» **Exercise brief**
Lay out the lines of the entries below as a Markdown table with the columns No. and Line, beginning at the line containing "Where should I click to: Click the Toronto" and ending at the line containing "Pick the 周期精准投_双11好货快投", both included. Leave out blank lines.

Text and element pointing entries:

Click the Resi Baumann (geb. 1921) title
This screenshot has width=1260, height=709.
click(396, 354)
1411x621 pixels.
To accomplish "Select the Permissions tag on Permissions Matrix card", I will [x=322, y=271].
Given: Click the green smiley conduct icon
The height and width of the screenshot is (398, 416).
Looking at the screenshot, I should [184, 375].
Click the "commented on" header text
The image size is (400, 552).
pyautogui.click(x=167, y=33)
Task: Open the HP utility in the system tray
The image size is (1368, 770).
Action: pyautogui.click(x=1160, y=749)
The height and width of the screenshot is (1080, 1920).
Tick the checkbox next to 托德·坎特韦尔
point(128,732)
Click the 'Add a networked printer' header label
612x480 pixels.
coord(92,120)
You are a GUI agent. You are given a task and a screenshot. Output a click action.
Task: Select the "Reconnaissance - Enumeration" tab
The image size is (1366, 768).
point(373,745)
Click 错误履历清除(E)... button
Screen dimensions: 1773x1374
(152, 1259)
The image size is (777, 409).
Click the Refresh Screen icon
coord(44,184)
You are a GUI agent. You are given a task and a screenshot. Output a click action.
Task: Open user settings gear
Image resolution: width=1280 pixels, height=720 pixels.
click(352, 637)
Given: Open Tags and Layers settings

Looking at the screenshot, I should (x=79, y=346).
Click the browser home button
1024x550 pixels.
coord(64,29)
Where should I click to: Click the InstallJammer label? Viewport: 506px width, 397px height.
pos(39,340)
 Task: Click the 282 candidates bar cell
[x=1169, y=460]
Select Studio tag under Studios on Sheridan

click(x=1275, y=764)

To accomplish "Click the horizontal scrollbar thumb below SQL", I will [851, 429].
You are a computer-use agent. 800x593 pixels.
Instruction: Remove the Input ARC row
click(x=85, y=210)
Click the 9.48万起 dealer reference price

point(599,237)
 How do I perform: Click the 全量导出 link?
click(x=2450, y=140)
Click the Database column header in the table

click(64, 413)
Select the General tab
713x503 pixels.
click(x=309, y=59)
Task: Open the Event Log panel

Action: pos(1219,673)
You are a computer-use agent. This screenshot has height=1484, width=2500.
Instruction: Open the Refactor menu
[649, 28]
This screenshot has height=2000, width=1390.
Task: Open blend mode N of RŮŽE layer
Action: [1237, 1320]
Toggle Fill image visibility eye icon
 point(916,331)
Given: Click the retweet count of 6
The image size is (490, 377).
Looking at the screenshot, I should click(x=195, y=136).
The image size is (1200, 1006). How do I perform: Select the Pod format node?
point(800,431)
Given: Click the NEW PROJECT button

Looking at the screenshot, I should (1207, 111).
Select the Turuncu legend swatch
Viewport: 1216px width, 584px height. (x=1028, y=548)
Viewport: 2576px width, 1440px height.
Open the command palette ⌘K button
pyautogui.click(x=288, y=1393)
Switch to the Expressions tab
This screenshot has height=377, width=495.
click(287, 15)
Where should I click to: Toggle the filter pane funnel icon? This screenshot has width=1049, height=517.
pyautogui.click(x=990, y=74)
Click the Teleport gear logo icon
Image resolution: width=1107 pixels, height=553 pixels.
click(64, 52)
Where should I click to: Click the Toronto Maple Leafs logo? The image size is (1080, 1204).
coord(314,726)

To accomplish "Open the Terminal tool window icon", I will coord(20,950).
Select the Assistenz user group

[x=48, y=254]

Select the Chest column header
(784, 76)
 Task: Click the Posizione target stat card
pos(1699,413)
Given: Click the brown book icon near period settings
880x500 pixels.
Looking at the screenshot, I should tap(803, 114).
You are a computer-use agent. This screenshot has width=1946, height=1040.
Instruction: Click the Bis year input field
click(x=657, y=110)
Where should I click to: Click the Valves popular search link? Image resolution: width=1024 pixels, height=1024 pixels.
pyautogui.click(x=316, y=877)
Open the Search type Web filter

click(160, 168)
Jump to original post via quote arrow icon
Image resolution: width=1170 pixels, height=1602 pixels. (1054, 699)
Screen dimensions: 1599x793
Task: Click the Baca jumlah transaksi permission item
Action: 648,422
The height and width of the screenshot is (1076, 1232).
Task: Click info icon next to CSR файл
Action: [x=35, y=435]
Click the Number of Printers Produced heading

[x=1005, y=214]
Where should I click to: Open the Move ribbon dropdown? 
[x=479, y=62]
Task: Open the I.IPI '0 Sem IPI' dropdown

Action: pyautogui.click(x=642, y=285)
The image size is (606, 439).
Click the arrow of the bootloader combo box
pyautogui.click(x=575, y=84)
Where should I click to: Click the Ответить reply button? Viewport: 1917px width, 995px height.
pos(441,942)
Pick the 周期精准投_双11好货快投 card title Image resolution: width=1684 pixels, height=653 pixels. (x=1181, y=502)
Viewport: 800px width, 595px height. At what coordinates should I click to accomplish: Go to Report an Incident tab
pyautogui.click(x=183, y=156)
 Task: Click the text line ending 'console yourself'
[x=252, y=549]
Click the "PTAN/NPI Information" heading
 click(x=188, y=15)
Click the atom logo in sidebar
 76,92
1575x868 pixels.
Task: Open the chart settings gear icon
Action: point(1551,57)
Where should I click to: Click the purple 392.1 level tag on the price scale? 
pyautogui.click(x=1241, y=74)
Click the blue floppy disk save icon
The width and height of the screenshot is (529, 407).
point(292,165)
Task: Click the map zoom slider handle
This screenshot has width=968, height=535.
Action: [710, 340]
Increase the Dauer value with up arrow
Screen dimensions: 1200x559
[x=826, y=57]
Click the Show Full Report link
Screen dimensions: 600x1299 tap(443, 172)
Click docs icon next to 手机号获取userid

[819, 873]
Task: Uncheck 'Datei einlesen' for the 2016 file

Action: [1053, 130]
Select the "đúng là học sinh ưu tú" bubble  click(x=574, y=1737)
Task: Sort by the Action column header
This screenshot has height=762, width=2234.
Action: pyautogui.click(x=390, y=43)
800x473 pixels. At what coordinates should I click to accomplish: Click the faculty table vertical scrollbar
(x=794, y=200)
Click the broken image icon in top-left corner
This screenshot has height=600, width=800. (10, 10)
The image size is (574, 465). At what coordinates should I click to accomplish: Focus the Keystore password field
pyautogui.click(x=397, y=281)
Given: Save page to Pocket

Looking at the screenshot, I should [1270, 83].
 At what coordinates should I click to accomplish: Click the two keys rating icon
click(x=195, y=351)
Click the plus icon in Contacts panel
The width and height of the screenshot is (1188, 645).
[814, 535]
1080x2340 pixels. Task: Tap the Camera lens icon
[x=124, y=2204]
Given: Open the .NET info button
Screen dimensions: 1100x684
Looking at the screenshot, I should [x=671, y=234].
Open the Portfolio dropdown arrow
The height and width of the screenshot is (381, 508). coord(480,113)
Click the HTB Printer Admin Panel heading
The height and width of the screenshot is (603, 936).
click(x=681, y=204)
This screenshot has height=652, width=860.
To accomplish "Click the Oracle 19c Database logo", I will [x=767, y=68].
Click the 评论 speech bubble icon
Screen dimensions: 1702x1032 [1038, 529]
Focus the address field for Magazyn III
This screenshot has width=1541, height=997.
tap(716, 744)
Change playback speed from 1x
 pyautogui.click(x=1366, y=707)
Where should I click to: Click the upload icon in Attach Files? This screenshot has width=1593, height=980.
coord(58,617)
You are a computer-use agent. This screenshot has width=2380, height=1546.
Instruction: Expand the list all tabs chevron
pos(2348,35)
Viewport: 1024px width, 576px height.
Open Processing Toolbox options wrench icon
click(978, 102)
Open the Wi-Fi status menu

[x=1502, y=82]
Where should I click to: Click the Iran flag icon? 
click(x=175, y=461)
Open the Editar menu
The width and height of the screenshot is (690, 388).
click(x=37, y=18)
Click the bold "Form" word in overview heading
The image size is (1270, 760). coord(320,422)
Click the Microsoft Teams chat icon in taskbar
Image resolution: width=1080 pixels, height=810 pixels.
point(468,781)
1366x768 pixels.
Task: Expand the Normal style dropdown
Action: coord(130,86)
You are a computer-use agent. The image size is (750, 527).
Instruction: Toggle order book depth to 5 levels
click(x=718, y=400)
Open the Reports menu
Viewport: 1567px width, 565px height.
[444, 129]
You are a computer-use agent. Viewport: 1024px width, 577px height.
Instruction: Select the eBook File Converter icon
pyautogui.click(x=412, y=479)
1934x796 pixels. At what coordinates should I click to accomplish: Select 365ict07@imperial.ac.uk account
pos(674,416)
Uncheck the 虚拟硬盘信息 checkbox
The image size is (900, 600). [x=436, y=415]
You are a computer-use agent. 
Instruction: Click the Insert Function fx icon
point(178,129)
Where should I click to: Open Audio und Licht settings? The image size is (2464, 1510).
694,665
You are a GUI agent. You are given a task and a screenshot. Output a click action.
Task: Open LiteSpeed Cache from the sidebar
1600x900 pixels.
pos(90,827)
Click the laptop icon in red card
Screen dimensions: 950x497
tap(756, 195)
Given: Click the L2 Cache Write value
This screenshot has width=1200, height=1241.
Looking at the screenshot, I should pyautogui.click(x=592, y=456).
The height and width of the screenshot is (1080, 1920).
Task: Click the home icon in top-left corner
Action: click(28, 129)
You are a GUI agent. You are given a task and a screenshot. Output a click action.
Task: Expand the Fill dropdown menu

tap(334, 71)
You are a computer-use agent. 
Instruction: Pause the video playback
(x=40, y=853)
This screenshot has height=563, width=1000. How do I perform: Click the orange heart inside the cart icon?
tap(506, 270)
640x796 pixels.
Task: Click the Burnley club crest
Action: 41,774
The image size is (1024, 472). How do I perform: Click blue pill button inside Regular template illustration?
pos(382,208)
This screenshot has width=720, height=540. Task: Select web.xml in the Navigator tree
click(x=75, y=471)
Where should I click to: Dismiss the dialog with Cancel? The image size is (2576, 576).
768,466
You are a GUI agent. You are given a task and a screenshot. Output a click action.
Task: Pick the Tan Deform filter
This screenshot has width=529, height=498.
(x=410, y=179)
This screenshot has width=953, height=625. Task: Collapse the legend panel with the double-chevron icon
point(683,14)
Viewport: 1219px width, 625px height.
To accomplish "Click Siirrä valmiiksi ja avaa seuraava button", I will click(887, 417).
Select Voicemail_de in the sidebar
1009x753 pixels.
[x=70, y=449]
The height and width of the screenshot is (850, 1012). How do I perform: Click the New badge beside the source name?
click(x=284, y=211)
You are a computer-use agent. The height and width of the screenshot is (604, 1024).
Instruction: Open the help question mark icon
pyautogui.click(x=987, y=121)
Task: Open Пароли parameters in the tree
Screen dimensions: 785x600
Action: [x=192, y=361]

» **Answer to this task**
| No. | Line |
|---|---|
| 1 | Where should I click to: Click the Toronto Maple Leafs logo? The image size is (1080, 1204). |
| 2 | coord(314,726) |
| 3 | To accomplish "Open the Terminal tool window icon", I will coord(20,950). |
| 4 | Select the Assistenz user group |
| 5 | [x=48, y=254] |
| 6 | Select the Chest column header |
| 7 | (784, 76) |
| 8 |  Task: Click the Posizione target stat card |
| 9 | pos(1699,413) |
| 10 | Given: Click the brown book icon near period settings |
| 11 | 880x500 pixels. |
| 12 | Looking at the screenshot, I should tap(803, 114). |
| 13 | You are a computer-use agent. This screenshot has width=1946, height=1040. |
| 14 | Instruction: Click the Bis year input field |
| 15 | click(x=657, y=110) |
| 16 | Where should I click to: Click the Valves popular search link? Image resolution: width=1024 pixels, height=1024 pixels. |
| 17 | pyautogui.click(x=316, y=877) |
| 18 | Open the Search type Web filter |
| 19 | click(160, 168) |
| 20 | Jump to original post via quote arrow icon |
| 21 | Image resolution: width=1170 pixels, height=1602 pixels. (1054, 699) |
| 22 | Screen dimensions: 1599x793 |
| 23 | Task: Click the Baca jumlah transaksi permission item |
| 24 | Action: 648,422 |
| 25 | The height and width of the screenshot is (1076, 1232). |
| 26 | Task: Click info icon next to CSR файл |
| 27 | Action: [x=35, y=435] |
| 28 | Click the Number of Printers Produced heading |
| 29 | [x=1005, y=214] |
| 30 | Where should I click to: Open the Move ribbon dropdown?  |
| 31 | [x=479, y=62] |
| 32 | Task: Open the I.IPI '0 Sem IPI' dropdown |
| 33 | Action: pyautogui.click(x=642, y=285) |
| 34 | The image size is (606, 439). |
| 35 | Click the arrow of the bootloader combo box |
| 36 | pyautogui.click(x=575, y=84) |
| 37 | Where should I click to: Click the Ответить reply button? Viewport: 1917px width, 995px height. |
| 38 | pos(441,942) |
| 39 | Pick the 周期精准投_双11好货快投 card title Image resolution: width=1684 pixels, height=653 pixels. (x=1181, y=502) |